> About this task: Look through the data below and extract, unchanged, the lines from the one that contains "Select the timothy.testman@email.com" to the one that contains "Task: Open Algorand", both included.

Collected data:
[Start of section]

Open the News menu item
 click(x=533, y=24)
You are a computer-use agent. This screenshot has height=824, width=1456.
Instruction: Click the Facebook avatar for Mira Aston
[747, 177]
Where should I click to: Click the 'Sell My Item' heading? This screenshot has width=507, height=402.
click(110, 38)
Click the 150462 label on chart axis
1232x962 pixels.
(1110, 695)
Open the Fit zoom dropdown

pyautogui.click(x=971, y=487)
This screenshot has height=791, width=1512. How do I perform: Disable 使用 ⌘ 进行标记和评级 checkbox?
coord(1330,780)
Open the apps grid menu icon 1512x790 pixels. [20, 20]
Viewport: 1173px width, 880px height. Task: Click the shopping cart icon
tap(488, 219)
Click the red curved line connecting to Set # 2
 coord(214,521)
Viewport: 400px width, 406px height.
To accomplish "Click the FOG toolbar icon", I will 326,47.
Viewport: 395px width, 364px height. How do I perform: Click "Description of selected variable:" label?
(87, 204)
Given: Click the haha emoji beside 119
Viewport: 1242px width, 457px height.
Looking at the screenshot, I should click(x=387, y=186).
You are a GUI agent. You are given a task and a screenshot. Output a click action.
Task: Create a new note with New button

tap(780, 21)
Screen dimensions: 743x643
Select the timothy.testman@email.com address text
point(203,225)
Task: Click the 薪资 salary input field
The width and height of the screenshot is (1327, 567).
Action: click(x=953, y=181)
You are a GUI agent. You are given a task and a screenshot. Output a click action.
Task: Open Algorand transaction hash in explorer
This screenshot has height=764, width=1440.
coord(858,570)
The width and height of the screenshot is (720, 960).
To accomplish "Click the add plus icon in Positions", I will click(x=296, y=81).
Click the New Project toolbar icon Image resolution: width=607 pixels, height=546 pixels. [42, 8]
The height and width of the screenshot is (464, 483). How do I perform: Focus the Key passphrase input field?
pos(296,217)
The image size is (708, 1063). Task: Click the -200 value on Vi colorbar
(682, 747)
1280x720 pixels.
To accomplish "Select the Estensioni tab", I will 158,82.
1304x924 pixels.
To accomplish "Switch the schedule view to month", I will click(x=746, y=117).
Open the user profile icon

[End of section]

> Written answer:
Select the timothy.testman@email.com address text
point(203,225)
Task: Click the 薪资 salary input field
The width and height of the screenshot is (1327, 567).
Action: click(x=953, y=181)
You are a GUI agent. You are given a task and a screenshot. Output a click action.
Task: Open Algorand transaction hash in explorer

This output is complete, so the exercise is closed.